I'm not sure what effect your public advocacy will have, to be honest, but as the person responsible for managing the overall relationship with YouTube from WMF, I support your efforts. I would have used this as another prompt to go back to YouTube and make the case, but having done so three times I realize that the org-to-org negotiation is not going to bear fruit.

Happy to connect further if you'd find it useful.

Best,

Yael

@LWyatt you're right. The unfair attitude of Google is not a technical issue. And the debate have to take place outside Phabricator. Also, I've spend 30 minutes talking with Lane. It was very interesting and reassuring about the spirit of the project Wikimedia enterprise. Keep in mine than I'm not again this projet, just worried about the movement entering the world of commercial affaire that could be unfaire some time sa we see concerning youtuble API and for sure fare away of the Wikiphilosophy.

Thanks, @Yael-weissburg for your feedback. Let we see later how can I continue, may be with an article somewhere that could touch the public Google image. Thanks to both of you !

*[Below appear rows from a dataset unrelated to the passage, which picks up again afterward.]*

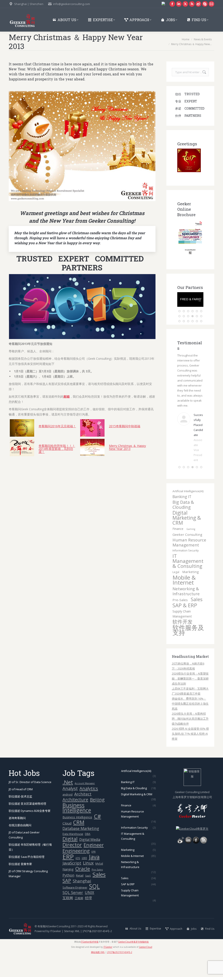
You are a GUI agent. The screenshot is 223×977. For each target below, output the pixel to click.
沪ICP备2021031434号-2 (97, 951)
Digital (70, 859)
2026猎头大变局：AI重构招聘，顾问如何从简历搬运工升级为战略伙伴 (190, 739)
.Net (68, 802)
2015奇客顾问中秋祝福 (124, 426)
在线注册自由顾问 (20, 845)
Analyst (70, 808)
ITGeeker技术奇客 (89, 961)
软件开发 (182, 641)
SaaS (88, 895)
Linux (88, 883)
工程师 (79, 918)
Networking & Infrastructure (186, 611)
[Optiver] (190, 306)
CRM (78, 842)
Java (94, 877)
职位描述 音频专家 (20, 884)
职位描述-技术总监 (20, 816)
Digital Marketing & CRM (186, 537)
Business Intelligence (77, 828)
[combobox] (190, 72)
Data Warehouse (73, 854)
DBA (87, 854)
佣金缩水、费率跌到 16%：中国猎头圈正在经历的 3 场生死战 (190, 724)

FYI google has started to block downloads from video2commons again since around 2023-12-29 22:30.

FYI google has started to block downloads from video2commons again since around 2023-12-29 22:30.

FYI trying to download https://www.youtube.com/watch?v=ecQWZWpwZVw locally, Youtube Downloader HD ( https://www.youtubedownloaderhd.com/download.html ) doesn't work, but yt-dlp ( https://github.com/yt-dlp/yt-dlp ) does work. Does YT block V2C by IP or by software ID, or both, or something else?

FYI trying to download https://www.youtube.com/watch?v=ecQWZWpwZVw locally, Youtube Downloader HD ( https://www.youtubedownloaderhd.com/download.html ) doesn't work, but yt-dlp ( https://github.com/yt-dlp/yt-dlp ) does work. Does YT block V2C by IP or by software ID, or both, or something else?

It is not entirely clear. Passing good youtube auth cookies in cloud VPS does seem to work, so it is not a full block of the ip now, but it is likely the an account would be restricted as well if we start using one.